As an obvious attempt to aim for mainstream approval, this song is well positioned to reach that goal. It is traditional in sound while still being progressive enough to not completely stick out like a sore thumb on mainstream radio’s playlist. Moreover, Sweeney’s raw performance turns a decent song into something quite good.

Even with some of the compromises, it would be nice to hear a talent like the traditional leaning Sweeney on the radio. What’s more, with a song like this, we likely will.

Written by Bob DiPiero, Karyn Rochelle & Sunny Sweeney

Grade: B+

Listen: From a Table Away


  1. I tried to read the review but the m&m pretzel ad wouldn’t go away. what’s the trick? there’s no “x” to click on to remove it.

  2. I hear Fleetwood Mac in so much contemporary country today, “Little Lies” in this case (at a different tempo, of course). Sunny Sweeney marries that with a Texas country twang that sort of recalls Natalie Maines, but sounds more wounded and less cosmopolitan. It’s not the most interesting of what Sweeney can do, but this is still a very good track.

  3. It would be nice to hear some more traditional-leaning music on country radio. I hope Sweeney can get some airplay. Considering Easton Corbin’s recent success, I suppose it’s possible that country radio may begin leaning toward music that actually sound country.

    Great review, Leeann – a very accurate a well-written description of this song.

  4. I really, really love this song!! But you know what song will get all the airplay. The teeny bopping, bad vocalist will shoot up the charts and this great one will fade away!!

  5. Great review. Now that Miranda has broken at radio, Sunny is tied with Laura Bell Bundy as my favorite mainstream underdog.

  6. …that sort of recalls Natalie Maines, but sounds more wounded and less cosmopolitan.

    I think she sounds a lot like Maines here. This song doesn’t do much for me, personally, but it’s a good song, and it’ll be refreshing to hear on country radio.

  7. I couldn’t believe how much she sounds like Natalie Maines the first time I heard this song. I think that drew me to the song more.

    I’ll have to check out her debut album, too. “A Pure Honky-Tonk delight…” seems like something I would enjoy.

  8. the cd is boring….sounds like another ‘over produced’ nashville cd!!!!

    she should have stuck to the sound of her 1st cd.

  9. I just heard this song on the radio for the first time yesterday. The DJ kept calling it Sunny’s “debut single.” It’s not her debut single – it’s just the first single that country radio paid any attention to.
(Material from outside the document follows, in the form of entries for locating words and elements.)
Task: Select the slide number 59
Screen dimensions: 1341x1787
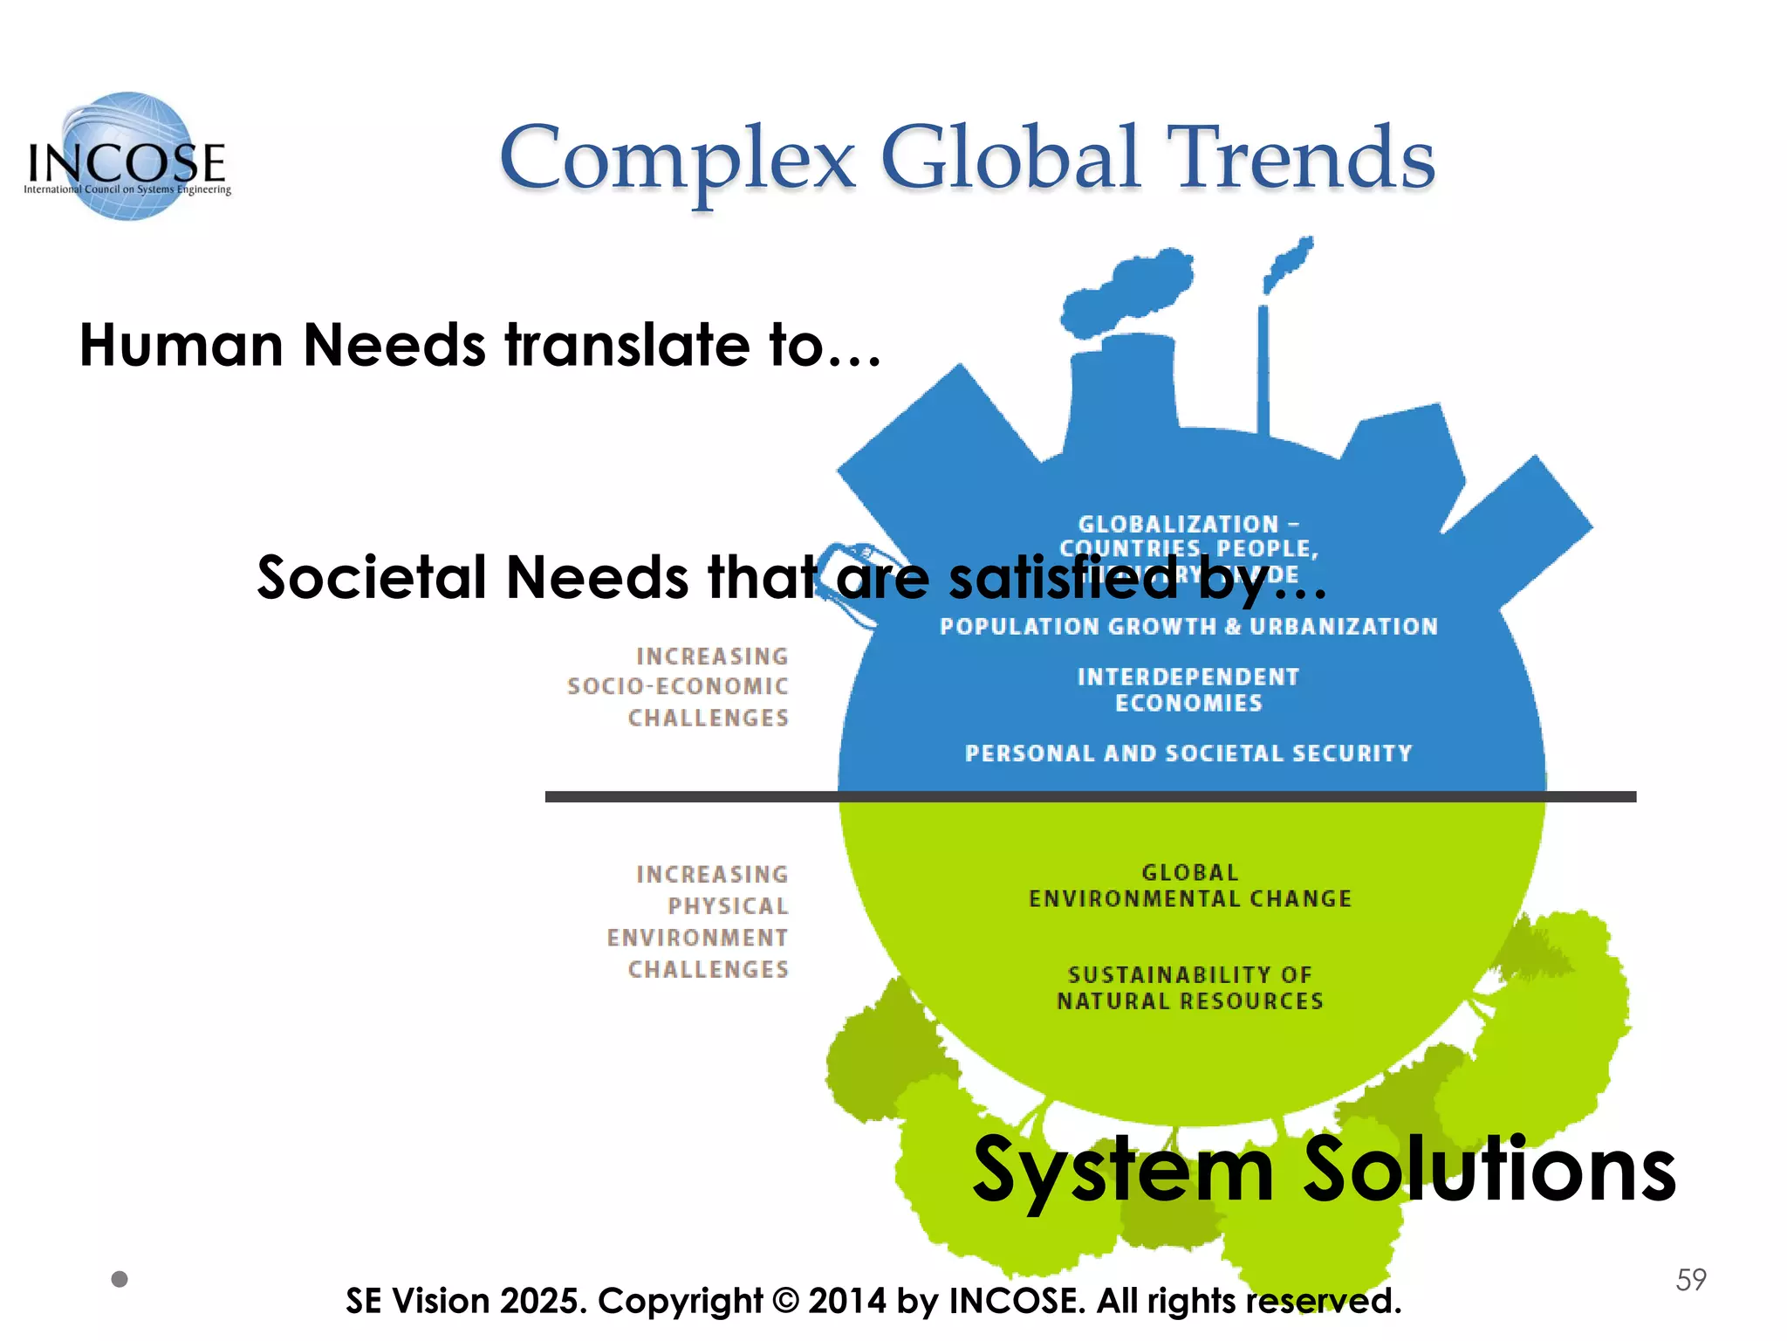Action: [1690, 1280]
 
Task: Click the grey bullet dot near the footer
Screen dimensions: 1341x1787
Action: [120, 1279]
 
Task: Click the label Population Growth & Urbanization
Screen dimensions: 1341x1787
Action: [1188, 627]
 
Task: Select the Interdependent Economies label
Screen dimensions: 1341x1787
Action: [1188, 690]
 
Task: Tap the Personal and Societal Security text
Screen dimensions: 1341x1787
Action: [1188, 753]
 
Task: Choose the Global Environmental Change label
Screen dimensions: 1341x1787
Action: [1190, 885]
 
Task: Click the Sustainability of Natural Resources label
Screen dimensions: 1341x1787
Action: [1190, 987]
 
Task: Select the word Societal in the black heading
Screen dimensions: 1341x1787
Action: [371, 578]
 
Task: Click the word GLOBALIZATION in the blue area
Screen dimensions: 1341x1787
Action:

  10. Sunny was appearing at a harley dealership and our local country station played it all the time–now that the time has passed–they are not playing it hardly at all—She is a lot better singer than Taylor Swift—(she can’t sing)-but yet i hear her terrible voice on radio all day long.

  11. I love this. Sung with the right amount of cynicism and pain. It’s catchy but not corny. Sweeney is a far better singer than Swift (who can’t deliver a big line without taking a huge audible breath halfway through).

  12. I have fallen for this single From a Table Away. Can’t stop playing it. The video is extremly well done. Sunny hope you do more of this type of music.

  13. This song is so awesome! I can’t stop playing it. Sunny Sweeney and this song are so polished. I’m so tired of hearing poorly written, simplistic, badly produced songs on the radio in addition to bad, over-hyped singers like Taylor Swift. Sunny Sweeney and Miranda Lambert are the real deal.